## Exercise requirements
1. In the transcript below, rewrite the paragraph that begins "Nadler wants to know ahead of time" as a short bulleted list that keeps its main facts.
2. Using the transcript below, decide whether each statement agrees with it: (a) Giuliani first built his public reputation as a prosecutor in Manhattan; (b) Rocah expects every executive privilege claim to be legitimate; (c) Nadler believes executive privilege applies. Answer yes or no for each, and quote the words that decide it.

## Document segment
▬▬▬
O`DONNELL: And Jerry Nadler made it clear to the acting attorney general that he was putting these questions in writing ahead of time because he expects him to possibly try to invoke executive privilege. Jerry Nadler doesn`t think executive privilege applies. But he said that I found so interesting in the letters is what I don`t want you to do is come into this hearing room and say that might be a matter of executive privilege so I`m going to consult with the White House to see if I can exert executive privilege over this.
Nadler wants to know ahead of time. Are you going to try to exert executive privilege over any of these questions? And if they do, Nadler is prepared to get into that battle.
ROCAH: Right. I mean, again, I think this is smart tactic, because instead of, you know, he sort of got away the positive and negative of giving the questions in advance so he can prepare his answers and also being able to see, you know, what executive privilege arguments they`re going to make. Because there will be some legitimate executive privilege claims, but not all. There`s no way that they can get around really answering the substance of these questions, at least most of them.
And so, I think they`re right to want to go in and fight back if that`s going to be the answer.
O`DONNELL: Tim O`Brien, what Rudy Giuliani did do today in his interview with "The New Yorker" is he did write one line that was immediately typed into his on-file obituaries, which "The New York Times" already has for many of us. They`re kind of -- they`re ready for this. It`s definitely going to say -- it`s going to quote Rudy Giuliani saying, Rudy Giuliani, he lied for Trump. That`s going to be in any summation of Rudy Giuliani`s life.
TIM O`BRIEN, AUTHOR, "TRUMPNATION": It`s really jaw dropping. This is Rudy Giuliani who built his initial reputation in the public sphere as being a, you know, prosecutor with the U.S. attorney`s office in Manhattan, following the rule of law, not lying, and upholding the justice system. And now, he`s openly admitting that he`s wearing the mantle of throwing around smoke screens for the president and lying on behalf of the president.
The other thing about Rudy that I think is fascinating in this context is Trump supporters in the White House routinely call the media or Trump critics or people who are suffering from Trump derangement syndrome. But there`s no one in the media that even comes close to acting in this deranged a fashion as Rudy has over the last six months. He doesn`t follow the fact pattern. He`s unfamiliar with the chronology. He`s unfamiliar with the basic facts, that some of the core events prosecutors are looking at that affect the president.
▬▬▬
## Stored data

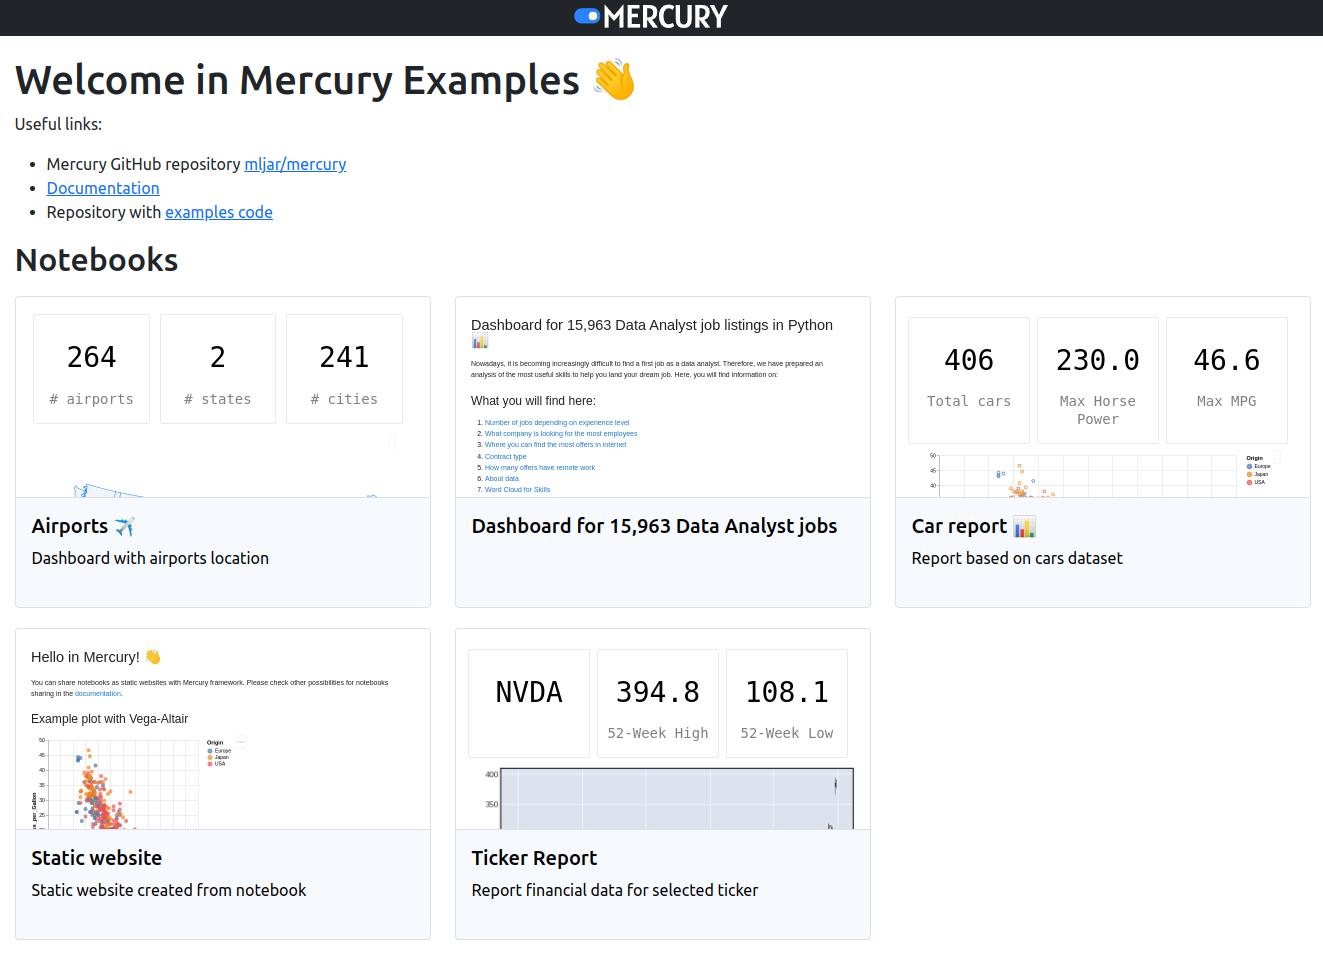
Task: Open the mljar/mercury GitHub repository link
Action: [x=295, y=164]
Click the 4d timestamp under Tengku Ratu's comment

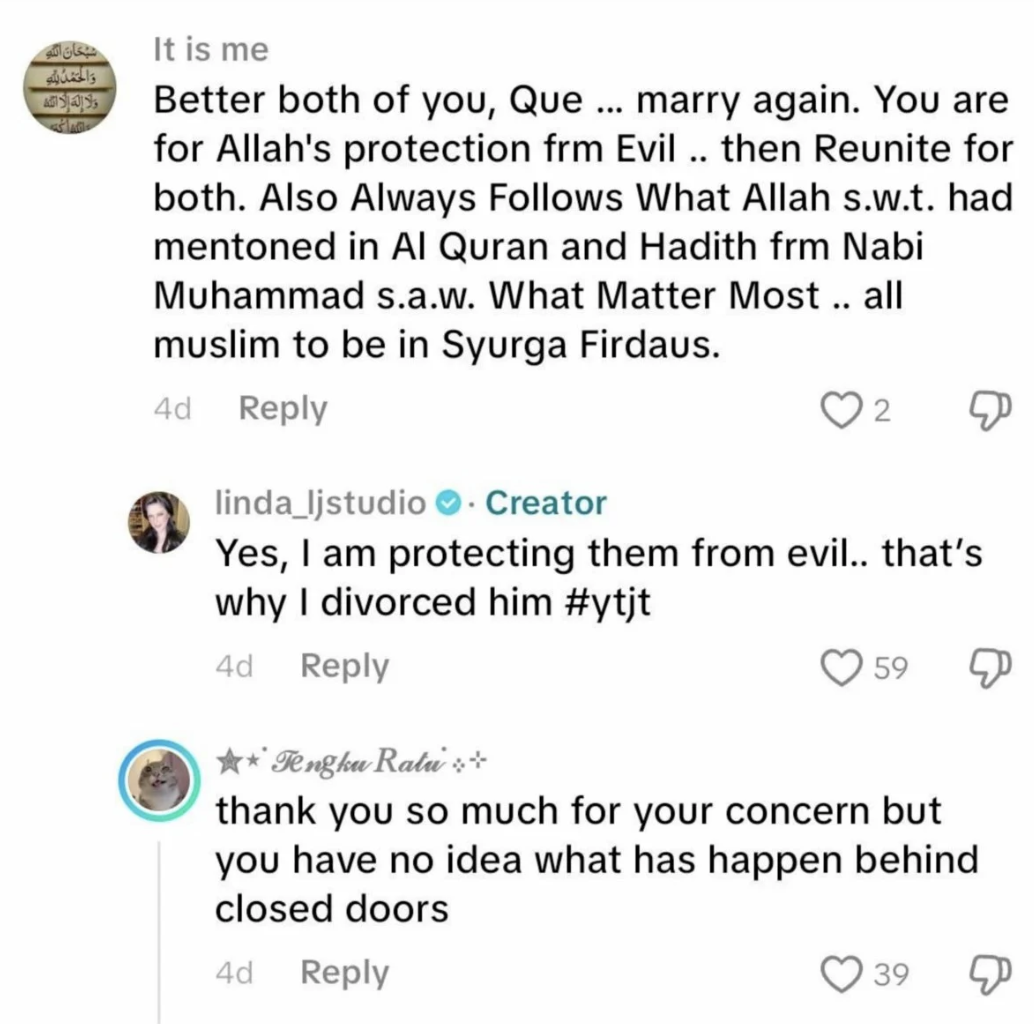pos(234,972)
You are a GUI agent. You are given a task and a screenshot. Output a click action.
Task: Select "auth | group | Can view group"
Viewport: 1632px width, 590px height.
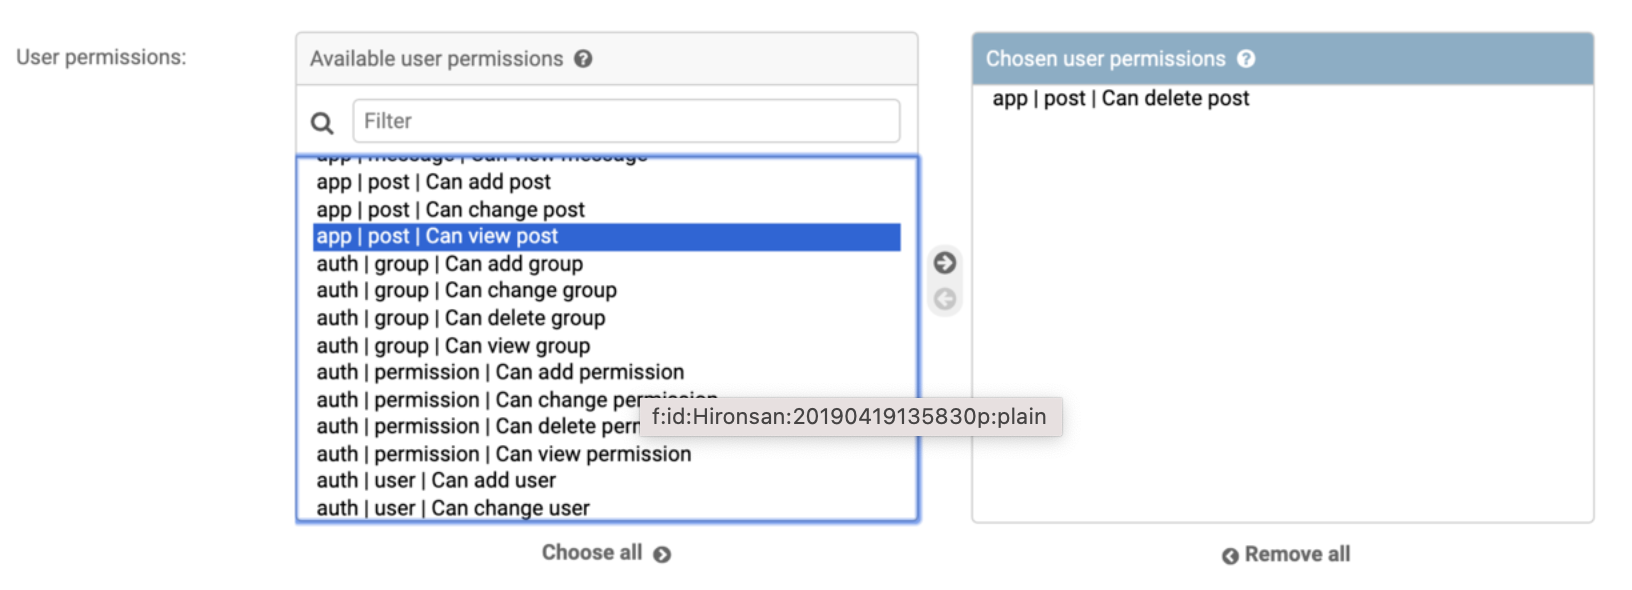click(x=453, y=346)
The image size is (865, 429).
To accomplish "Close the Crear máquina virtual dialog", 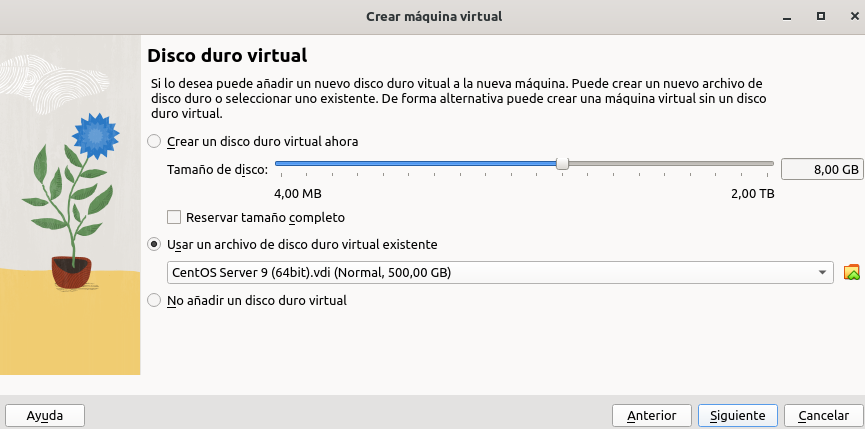I will pyautogui.click(x=854, y=17).
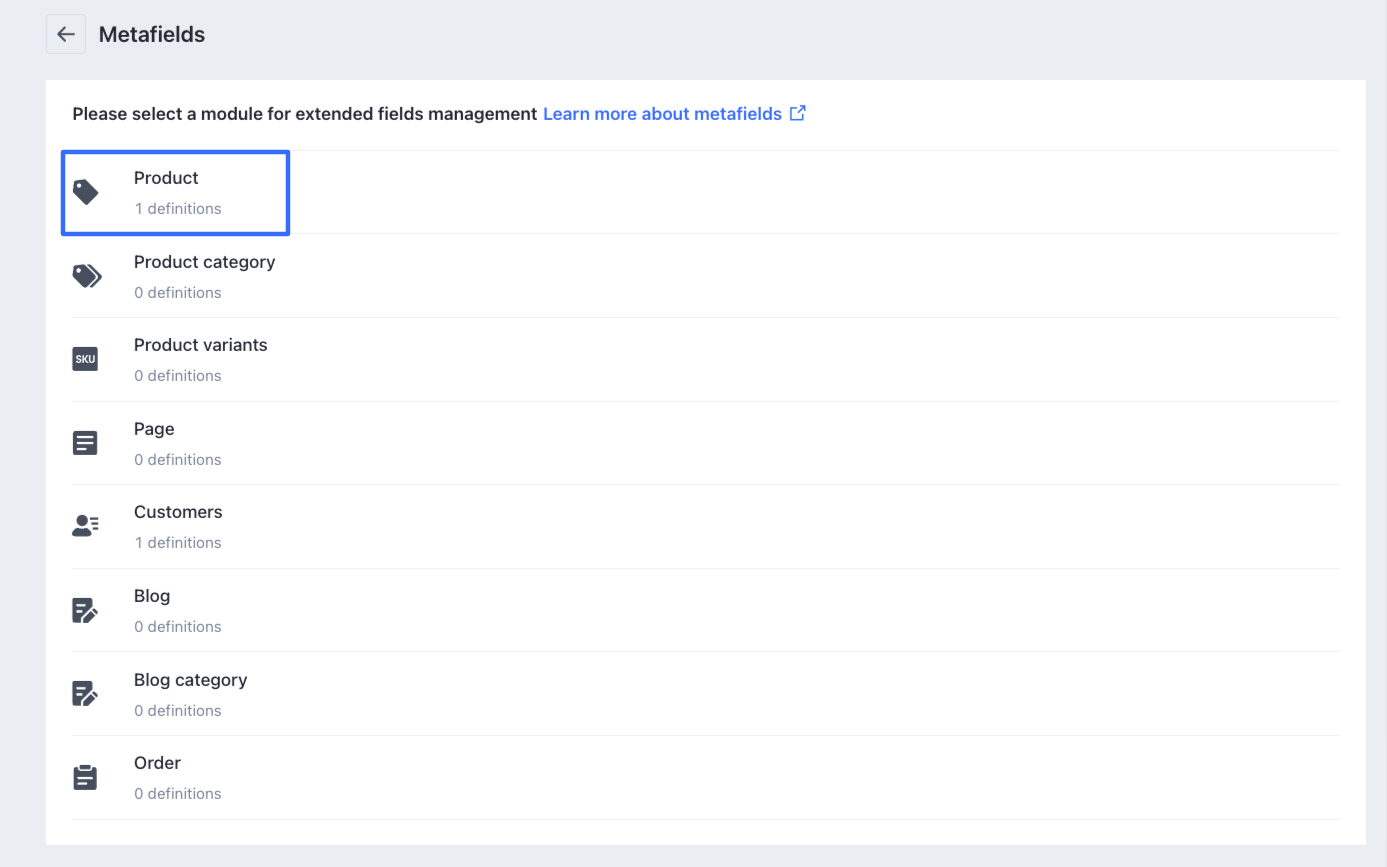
▬▬▬
## Solutions to the exercise
1.
- Nadler wants advance notice of whether executive privilege will be claimed over any of his questions.
- If it is, Nadler is ready to fight over it.

2.
(a) Yes: "built his initial reputation in the public sphere as being a, you know, prosecutor with the U.S. attorney`s office in Manhattan"
(b) No: "there will be some legitimate executive privilege claims, but not all"
(c) No: "Jerry Nadler doesn`t think executive privilege applies"